## 指示
宗谷本線の排雪列車についての文章から、ラッセル車の部分を指す語をすべて書き出してください。

## 原文抜粋
* * * * * * * * *

Top Page GALLERY 2010


【1月の表紙】

2006・01・21 宗谷本線 音威子府駅 (NikonF4s AFNikkor80-200oF2.8 RVP100)
素手で握った三脚から指先が離れない。カメラのストラップやケーブルレリーズは捻じれたまま固くなっている。 「さ、寒ぃ…」口に出した言葉までもがそのまま氷結してしまいそうだ。氷点下15度、全てが凍りつく世界。そこへ今宵も白魔と戦う守護神がやって来た。 ラッセルヘッドはもちろんのこと、ボンネットからキャブにまでこびりついた雪塊が苦闘の様を無言のうちに物語る。 切り拓かれた二条の路は、彼の停まった所で途切れていた。

宗谷本線 雪361〜371レは、全国でも数少ない定期排雪列車である。片道200qにも及ぶ名寄−南稚内間を冬の間毎日1往復。 荒れ狂うブリザードから最果ての鉄路を守るため、日々彼らの奮闘は続く。特にこの年は全国で記録的な大雪となった。 4連休を取って現地に乗り込むも、日中は猛烈な地吹雪で撮影どころではなく、夜な夜な音威子府の駅で寝袋に包まってひたすらバルブに没頭した。 深夜1時過ぎ、エンジンの鼓動が高まり、ラッセルは再び漆黒の戦場へと動き出す。テールランプが闇に消えるまで、私はその後姿を見送った。

* * * * * * * * *

## データセット
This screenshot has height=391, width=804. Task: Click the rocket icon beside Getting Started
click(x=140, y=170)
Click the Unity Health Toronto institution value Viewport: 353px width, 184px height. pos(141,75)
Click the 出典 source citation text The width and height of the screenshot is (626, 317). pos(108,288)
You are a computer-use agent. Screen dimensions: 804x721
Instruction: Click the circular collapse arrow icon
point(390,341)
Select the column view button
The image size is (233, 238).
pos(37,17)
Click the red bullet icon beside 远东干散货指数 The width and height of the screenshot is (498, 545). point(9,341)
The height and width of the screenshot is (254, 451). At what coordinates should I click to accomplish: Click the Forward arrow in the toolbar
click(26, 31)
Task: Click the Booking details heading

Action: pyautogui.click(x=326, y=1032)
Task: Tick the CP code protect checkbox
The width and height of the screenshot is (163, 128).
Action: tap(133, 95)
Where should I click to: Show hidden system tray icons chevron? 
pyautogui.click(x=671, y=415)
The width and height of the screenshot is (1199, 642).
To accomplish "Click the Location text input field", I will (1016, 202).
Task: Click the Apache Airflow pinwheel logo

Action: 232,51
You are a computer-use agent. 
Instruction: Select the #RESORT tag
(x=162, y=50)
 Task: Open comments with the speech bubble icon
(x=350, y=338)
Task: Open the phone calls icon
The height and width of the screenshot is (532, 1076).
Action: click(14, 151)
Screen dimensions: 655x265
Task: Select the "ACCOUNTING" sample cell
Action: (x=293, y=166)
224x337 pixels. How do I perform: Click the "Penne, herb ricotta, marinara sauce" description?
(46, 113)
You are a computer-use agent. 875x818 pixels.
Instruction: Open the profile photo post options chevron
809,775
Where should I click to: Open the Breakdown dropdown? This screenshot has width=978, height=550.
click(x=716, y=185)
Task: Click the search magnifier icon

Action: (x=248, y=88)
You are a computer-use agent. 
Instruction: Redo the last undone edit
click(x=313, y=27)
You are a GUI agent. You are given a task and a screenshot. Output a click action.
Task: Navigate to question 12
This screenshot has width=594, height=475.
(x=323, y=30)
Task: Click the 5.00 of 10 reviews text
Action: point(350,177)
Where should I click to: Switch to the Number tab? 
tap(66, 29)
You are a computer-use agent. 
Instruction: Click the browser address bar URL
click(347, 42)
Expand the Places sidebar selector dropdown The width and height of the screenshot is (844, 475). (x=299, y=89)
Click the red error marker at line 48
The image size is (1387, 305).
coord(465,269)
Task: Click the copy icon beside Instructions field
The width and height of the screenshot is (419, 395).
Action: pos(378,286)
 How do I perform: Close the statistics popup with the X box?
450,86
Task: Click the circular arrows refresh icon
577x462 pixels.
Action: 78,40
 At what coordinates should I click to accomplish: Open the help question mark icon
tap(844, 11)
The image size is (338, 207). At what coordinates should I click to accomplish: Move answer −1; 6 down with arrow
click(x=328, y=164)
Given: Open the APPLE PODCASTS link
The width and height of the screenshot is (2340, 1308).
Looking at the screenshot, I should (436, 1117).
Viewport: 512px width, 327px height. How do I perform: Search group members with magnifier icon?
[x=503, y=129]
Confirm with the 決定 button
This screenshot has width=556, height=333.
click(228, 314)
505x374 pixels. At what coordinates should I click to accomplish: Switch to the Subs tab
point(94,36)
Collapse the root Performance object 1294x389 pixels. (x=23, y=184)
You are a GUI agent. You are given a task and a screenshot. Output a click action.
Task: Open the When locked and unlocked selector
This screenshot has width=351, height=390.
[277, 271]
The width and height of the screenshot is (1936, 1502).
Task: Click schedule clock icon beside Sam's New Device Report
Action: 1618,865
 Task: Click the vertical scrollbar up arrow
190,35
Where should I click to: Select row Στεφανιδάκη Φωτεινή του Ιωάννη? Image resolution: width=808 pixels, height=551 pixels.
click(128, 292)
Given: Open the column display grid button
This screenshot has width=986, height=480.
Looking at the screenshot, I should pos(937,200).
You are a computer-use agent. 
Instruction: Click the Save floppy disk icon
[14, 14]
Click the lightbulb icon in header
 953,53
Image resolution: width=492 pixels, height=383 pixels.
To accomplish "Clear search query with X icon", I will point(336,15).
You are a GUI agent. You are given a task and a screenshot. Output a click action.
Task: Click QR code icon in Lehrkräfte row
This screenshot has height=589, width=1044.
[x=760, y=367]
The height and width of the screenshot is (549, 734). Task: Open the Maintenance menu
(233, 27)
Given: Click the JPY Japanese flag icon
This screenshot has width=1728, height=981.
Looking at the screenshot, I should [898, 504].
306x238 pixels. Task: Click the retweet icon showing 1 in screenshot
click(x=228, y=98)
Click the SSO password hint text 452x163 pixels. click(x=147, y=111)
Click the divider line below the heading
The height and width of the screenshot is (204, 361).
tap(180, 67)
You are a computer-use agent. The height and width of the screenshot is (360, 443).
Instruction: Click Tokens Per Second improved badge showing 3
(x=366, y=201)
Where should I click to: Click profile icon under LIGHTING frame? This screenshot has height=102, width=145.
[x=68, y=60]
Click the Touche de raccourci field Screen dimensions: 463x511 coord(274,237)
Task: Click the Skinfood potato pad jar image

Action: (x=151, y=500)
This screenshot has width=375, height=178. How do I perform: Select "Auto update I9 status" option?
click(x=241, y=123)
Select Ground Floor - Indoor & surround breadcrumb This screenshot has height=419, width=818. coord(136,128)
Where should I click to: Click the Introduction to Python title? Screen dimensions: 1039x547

* * * * * * * * *

## 出力
ラッセルヘッド、ボンネット、キャブ、エンジン、テールランプ